Ajit Pai
Ajit Varadaraj Pai (/əˈdʒiːt ˈpaɪ/;[1] born January 10, 1973) is an American lawyer who served as chairman of the Federal Communications Commission (FCC) from 2017 to 2021. He has been a partner at the private-equity firm Searchlight Capital since April 2021.[2]
This article is about the FCC commissioner. For the cricketer, see Ajit Pai (cricketer).
Ajit Pai
The son of Indian immigrants to the United States, Pai grew up in Parsons, Kansas. He is a graduate of both Harvard University and the University of Chicago Law School. He worked as a lawyer in various offices of the U.S. Department of Justice and the U.S. Senate Judiciary Committee, with a two-year stint as an in-house lawyer for Verizon Communications. He joined the FCC as a lawyer in its Office of General Counsel in 2007. He was nominated to be a commissioner in 2011 by President Barack Obama, who followed tradition in preserving balance on the commission by accepting the recommendation of Senate Majority Leader Mitch McConnell.[3] He was confirmed unanimously by the U.S. Senate on May 7, 2012,[4] and was sworn in on May 14, 2012, for a five-year term.[5]

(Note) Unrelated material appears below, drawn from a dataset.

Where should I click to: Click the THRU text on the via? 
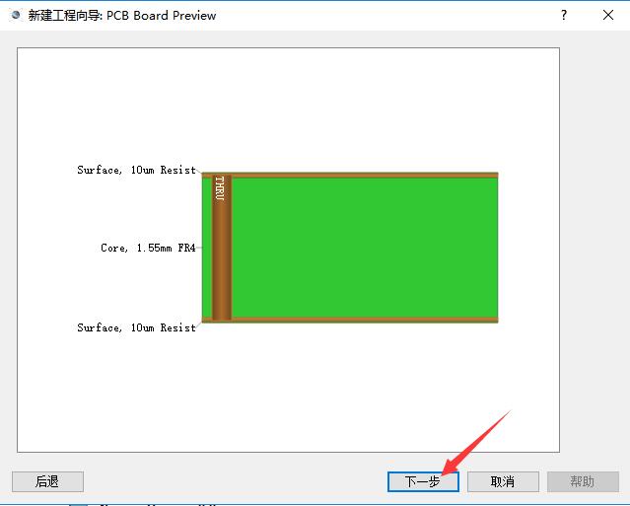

In January 2017, newly inaugurated president Donald Trump designated Pai as FCC chairman.[6][7] He is the first Indian American to hold the office. In March 2017, Trump announced that he would renominate Pai to serve another five-year term (remaining Chairman of the FCC).[8] Pai was confirmed by the U.S. Senate for an additional five-year term on October 2, 2017.[9] Pai is a proponent of repealing net neutrality in the United States and, on December 14, 2017, voted with the majority of the FCC to reverse the decision to regulate the internet under Title II of the Communications Act of 1934. Pai resigned on January 20, 2021, the day of Joe Biden's inauguration as President of the United States.[10]
Early life and education[edit]
Pai was born on January 10, 1973,[11] in Buffalo, New York.[12] His father, Varadaraj Pai, and his mother, Radha Pai, immigrated to the United States from India in 1971. His father was a urologist and his mother was an anesthesiologist.[13][14][15][16][17]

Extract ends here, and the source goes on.